Aaron almost chokes on his own incredulous scoff. “Jesus fucking Christ. And you  _ wonder _ why I don’t fucking trust him.”

“That’s not--” Andrew starts, only to be cut off.

“Then what, Andrew? What the fuck is that supposed to mean? How the fuck am I supposed to take that? How is  _ anyone _ supposed to take that?”

Andrew thinks, briefly, humiliatingly, petulantly, that _Neil_ would understand this without pushing him to give up every last bit of his dignity.

He’s already tired of this conversation, pissed, so he rises to Aaron’s bait. “Did I interrupt you, asshole? No?” He lets the silence hang for a moment.

“I  _ mean _ , I  _ know _ it’s a bad idea, I fucking  _ know _ , Jesus,” and he can’t even say what ‘it’ is. Incredible. “I  _ mean _ , I know exactly what could go wrong, every stupid little thing that could happen that could leave me hanging out to dry and make me wish I’d never fucking come to this stupid fucking state,” which is definitely too much information, fuck, fuck, fuck, “but then, against all of that, there’s just. There’s him.” Fuck.

Something hurts in the back of his throat, and he’s gripping one hand in the other with intent to protect, or break, or restrain some larger, more violent, more dangerous motion, but he  _ will not _ back down on this. He looks Aaron in the eye, tries not to blink, watches Aaron search his face for something that Andrew has carefully stowed away from prying eyes. 

They stare at each other for what absolutely qualifies as too goddamn long before Bee breaks in with her eminently reasonable real-world advice.

“Andrew? Aaron? Why don’t you try meeting somewhere neutral? Take out the territorial aspect, and the four of you--or the six, if Nicky and Kevin are included--can feel it out. How does that sound?”

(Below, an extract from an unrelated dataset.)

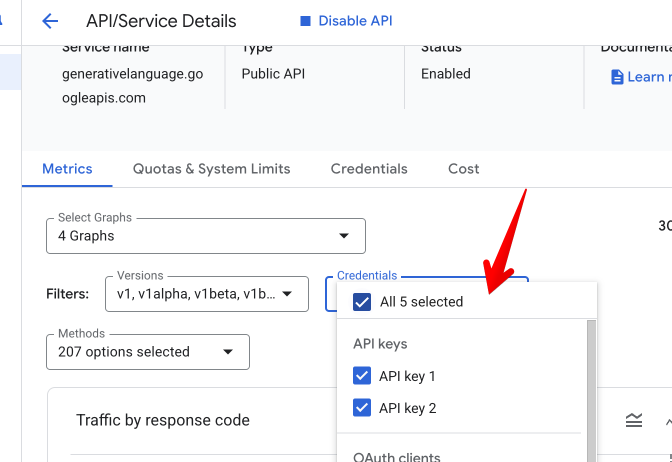Click the scrollbar in the Credentials list
Image resolution: width=672 pixels, height=462 pixels.
(x=591, y=390)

Aaron breaks their staring match, and says, doubtfully, “I’m willing if he is.”

Andrew looks out the window, thinking about how Neil, and, he guesses, Kevin, have probably already made it from the Court back to the parking lot and are waiting for him right now. “I think I know a place. Shitty restaurant between here and Columbia.”

Bee claps her hands. “It’s a double date then! I’ll see both of you same time next week. Have a good evening.” 

Officially dismissed, Aaron leaves the room in the blink of an eye, and Andrew follows at a notably more sedate pace. He’s surprised to find Aaron waiting impassively outside the door, but accepts his presence without comment as he makes his way to the parking lot.

Aaron threatens Andrew to work out the details over text tonight. At a modest distance, Aaron spares Neil only a mildly derisive glance instead of the more dangerous three-second battles of wills of recent history, before breaking away to seek out Katelyn somewhere quiet and studious.

At the car, where Kevin is pouting in the backseat and Neil is leaned arrogantly against the driver’s side door, Neil wolf whistles. Andrew privately vows to kill Dan and Allison for teaching him that. “You must be working miracles in there.”

Andrew situates himself menacingly close to Neil, almost nose to nose. He levels a stare at him, determined to look nowhere but his eyes. It’s supposed to be a glare, but for reasons too horrifying to contemplate it comes out much less murderous than he wants it to. 

Neil takes one look at his face, and probably sees more than Andrew realized he could express. With a resolute nod to himself, Neil declares, “I’m driving,” then waits patiently for Andrew to agree.

Andrew nods, and on his way to the passenger’s seat, feels himself almost floored by a desire to lie down and pull every part of his being deep inside his ribcage. How Neil saw this wave of emotion off in the distance, Andrew can’t even begin to consider, but he doesn’t say a word all the way back to Columbia, and Andrew, miraculously, keeps himself in one piece the whole time, too.


End file.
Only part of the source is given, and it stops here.